Rutenberg never explains how having journalists in the Obama administration will actually lead to bias in coverage by the media still reporting. I don’t know if it is Rutenberg’s fear that Time will give Obama a pass because Carney is on Biden’s staff or if the magical presence of one Beltway journalist on the administration payroll will mean Fox News, Washington Times, and the Wall Street Journal will feel compelled to pull their punches. Most likely the presence of Carney and Linda Douglass in the administration will not mean a single thing regarding the tone and depth of coverage Obama receives in the press. To the extent that there is any bias in journalism favoring the administration, I’d think it more likely that tough-minded journalists at Time and CNN will feel obligated to give Carney and Douglass a harder-than-usual go in order to avoid any accusations of bias. But I doubt Rutenberg and the Times would see much news value in that story, as it fails to further the narrative that the media is biased towards Democrats.

+-------+

= WORK TO DO =
1. List every person mentioned by name in the commentary on journalists joining the Obama administration.
2. Carry on the commentary on journalists joining the Obama administration, picking up right after its final sentence.
The material that comes next has no connection to the commentary on journalists joining the Obama administration.

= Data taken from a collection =
+-------+

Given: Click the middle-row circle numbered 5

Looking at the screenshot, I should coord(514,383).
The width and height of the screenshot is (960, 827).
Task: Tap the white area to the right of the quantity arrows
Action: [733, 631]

+-------+

= SOLVED TASKS =
1. Rutenberg, Obama, Carney, Biden, Linda Douglass

2.
Bipartisanship, Writ Halperin

Steve Benen’s take down of Mark Halperin’s logical twister regarding the stimulus and bipartisanship is a must-read example of how the fetishization of bipartisanship is illogical and leads to anti-Democratic narratives. It’s absurd to argue that it was Obama’s responsibility to please the right wing of the House GOP caucus by throwing Democratic ideas — ideas Obama campaigned on — out the window in order to win Republican votes. But that’s what the pleas for bipartisanship are. Moreover, it’s clear that Halperin and the Conventional Wisdom creating crowd around him care more about the makeup of a vote than the outcome of a vote. A compromise bill was passed with a strong majority yesterday; it’s incidental that no Republicans voted for it, as it did in fact contain concessions that they had asked for. Halperin’s analysis makes no sense. Democrats listening to Halperin’s analysis would make even less sense, but I have no doubt that it will be an area of deep concern for people on the Hill and anyone in the Whitehouse who thinks the opinions of a hack like Halperin or the votes of regressives in the House caucus should have any bearing on the Obama administration’s stewardship of this country.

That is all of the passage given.